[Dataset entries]
Segment Open

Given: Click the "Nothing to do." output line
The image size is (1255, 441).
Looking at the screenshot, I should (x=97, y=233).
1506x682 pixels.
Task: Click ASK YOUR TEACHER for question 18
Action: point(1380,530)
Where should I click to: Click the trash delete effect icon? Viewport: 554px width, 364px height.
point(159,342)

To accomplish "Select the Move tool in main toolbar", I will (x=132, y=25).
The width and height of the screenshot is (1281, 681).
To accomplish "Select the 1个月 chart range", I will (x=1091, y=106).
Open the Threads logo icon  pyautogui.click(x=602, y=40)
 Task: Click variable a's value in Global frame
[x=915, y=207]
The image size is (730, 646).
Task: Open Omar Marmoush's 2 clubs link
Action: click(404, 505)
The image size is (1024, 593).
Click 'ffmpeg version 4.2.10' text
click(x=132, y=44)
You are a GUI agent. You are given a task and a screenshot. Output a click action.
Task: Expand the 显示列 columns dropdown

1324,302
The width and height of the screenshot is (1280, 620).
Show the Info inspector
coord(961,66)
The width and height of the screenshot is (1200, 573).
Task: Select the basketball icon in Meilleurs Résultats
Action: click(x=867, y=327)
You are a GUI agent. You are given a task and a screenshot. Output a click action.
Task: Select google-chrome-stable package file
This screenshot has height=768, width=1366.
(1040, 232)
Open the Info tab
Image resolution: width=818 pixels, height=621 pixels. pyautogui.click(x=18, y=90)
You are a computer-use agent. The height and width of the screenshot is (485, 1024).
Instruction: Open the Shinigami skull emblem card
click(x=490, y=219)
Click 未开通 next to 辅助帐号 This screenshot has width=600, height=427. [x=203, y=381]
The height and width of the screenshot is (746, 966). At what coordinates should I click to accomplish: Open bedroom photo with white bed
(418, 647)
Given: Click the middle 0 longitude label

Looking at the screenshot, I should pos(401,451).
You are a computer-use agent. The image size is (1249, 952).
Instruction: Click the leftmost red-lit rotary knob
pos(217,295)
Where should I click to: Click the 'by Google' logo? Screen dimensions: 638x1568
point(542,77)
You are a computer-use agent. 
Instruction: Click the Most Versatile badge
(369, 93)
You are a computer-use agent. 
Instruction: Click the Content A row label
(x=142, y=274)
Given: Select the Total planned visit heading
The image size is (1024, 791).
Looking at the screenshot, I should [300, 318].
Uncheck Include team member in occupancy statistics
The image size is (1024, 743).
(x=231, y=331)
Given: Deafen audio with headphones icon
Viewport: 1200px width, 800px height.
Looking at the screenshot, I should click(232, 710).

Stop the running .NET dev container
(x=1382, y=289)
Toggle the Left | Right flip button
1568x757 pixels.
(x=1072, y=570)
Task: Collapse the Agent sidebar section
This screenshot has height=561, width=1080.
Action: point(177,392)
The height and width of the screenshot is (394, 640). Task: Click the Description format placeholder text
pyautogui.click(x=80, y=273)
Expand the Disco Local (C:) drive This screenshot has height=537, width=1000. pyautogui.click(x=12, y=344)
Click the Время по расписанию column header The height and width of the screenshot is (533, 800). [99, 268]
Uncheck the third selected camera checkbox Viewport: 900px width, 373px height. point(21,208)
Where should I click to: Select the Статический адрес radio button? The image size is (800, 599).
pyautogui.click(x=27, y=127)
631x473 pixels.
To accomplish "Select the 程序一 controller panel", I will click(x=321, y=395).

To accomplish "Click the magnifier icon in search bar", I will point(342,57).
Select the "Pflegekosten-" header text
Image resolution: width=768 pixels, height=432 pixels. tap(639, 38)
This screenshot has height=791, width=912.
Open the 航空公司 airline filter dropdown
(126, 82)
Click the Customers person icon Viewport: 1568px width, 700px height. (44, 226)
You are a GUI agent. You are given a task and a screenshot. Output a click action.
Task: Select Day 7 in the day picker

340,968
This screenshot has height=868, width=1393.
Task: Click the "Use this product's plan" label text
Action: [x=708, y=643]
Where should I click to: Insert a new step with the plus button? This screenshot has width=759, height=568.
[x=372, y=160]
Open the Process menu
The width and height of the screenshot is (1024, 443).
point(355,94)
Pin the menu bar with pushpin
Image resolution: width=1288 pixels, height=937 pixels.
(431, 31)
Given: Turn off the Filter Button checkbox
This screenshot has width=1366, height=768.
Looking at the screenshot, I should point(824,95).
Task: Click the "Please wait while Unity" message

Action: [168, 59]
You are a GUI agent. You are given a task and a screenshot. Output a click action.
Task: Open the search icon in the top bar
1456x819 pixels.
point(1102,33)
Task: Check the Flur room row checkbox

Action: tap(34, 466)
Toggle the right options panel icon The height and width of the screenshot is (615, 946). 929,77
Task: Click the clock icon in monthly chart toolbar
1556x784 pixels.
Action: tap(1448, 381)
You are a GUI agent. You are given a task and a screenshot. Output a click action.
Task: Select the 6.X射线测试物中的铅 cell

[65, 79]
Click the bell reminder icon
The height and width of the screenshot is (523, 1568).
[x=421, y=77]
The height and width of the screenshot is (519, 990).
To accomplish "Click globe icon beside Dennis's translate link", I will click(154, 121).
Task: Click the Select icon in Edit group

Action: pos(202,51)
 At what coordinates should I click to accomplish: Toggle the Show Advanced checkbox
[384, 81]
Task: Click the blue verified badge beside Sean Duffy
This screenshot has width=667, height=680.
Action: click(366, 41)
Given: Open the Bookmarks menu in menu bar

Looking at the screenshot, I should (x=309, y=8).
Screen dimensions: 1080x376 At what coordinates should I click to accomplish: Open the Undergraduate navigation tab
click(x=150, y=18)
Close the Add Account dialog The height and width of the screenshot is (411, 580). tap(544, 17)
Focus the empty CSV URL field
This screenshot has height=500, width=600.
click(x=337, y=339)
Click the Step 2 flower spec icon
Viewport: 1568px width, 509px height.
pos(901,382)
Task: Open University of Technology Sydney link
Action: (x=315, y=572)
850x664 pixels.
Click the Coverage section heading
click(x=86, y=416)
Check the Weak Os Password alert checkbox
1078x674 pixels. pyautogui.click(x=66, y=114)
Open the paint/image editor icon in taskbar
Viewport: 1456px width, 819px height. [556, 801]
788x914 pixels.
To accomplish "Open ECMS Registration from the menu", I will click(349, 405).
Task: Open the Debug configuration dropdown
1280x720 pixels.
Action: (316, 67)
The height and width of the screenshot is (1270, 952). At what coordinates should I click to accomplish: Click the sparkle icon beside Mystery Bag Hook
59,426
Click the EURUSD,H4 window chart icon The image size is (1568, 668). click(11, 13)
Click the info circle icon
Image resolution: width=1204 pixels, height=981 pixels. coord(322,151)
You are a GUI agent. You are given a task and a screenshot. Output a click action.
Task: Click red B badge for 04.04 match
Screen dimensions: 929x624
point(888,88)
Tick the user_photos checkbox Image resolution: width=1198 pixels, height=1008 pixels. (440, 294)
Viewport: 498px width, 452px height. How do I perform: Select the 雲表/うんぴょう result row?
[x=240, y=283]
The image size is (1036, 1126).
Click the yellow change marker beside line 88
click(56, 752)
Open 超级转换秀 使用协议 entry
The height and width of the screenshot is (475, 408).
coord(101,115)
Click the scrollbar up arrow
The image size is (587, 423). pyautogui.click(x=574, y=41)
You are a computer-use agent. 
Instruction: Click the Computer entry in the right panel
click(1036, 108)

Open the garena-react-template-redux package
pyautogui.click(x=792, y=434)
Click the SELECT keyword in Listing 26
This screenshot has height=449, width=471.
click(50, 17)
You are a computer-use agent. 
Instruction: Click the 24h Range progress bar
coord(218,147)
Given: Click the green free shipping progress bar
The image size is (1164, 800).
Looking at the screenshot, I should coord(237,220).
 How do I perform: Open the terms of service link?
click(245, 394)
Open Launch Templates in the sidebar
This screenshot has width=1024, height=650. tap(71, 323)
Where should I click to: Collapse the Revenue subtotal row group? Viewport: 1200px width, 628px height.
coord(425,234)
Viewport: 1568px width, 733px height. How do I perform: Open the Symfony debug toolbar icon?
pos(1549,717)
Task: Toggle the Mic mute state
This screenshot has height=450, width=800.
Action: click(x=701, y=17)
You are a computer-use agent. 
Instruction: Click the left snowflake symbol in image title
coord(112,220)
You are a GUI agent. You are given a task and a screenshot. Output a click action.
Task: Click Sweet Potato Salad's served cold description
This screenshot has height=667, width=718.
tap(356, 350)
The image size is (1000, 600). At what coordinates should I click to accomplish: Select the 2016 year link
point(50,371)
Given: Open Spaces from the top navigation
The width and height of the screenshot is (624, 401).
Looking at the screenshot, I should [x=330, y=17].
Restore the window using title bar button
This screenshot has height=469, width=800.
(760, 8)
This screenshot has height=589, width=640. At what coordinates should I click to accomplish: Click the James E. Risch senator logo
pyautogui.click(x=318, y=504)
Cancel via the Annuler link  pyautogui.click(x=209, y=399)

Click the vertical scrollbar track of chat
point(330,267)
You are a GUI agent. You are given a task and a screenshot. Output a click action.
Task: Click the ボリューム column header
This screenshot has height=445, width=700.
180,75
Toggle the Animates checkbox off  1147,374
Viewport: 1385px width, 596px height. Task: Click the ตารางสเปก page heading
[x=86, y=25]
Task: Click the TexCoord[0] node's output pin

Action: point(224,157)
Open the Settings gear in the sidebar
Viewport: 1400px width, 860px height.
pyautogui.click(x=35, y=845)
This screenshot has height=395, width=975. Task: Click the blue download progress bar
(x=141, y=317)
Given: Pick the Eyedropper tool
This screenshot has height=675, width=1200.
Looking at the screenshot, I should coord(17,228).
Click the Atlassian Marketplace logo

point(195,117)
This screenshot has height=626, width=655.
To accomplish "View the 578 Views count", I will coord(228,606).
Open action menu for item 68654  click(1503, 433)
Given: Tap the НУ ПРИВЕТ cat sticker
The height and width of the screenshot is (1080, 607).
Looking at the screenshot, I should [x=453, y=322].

Segment Closed

▸ **INSTRUCTIONS FOR THE TASK**: All lines above that contain "from" are required in the answer.

▸ **TASK OUTPUT**:
To accomplish "Open ECMS Registration from the menu", I will click(349, 405).
Given: Open Spaces from the top navigation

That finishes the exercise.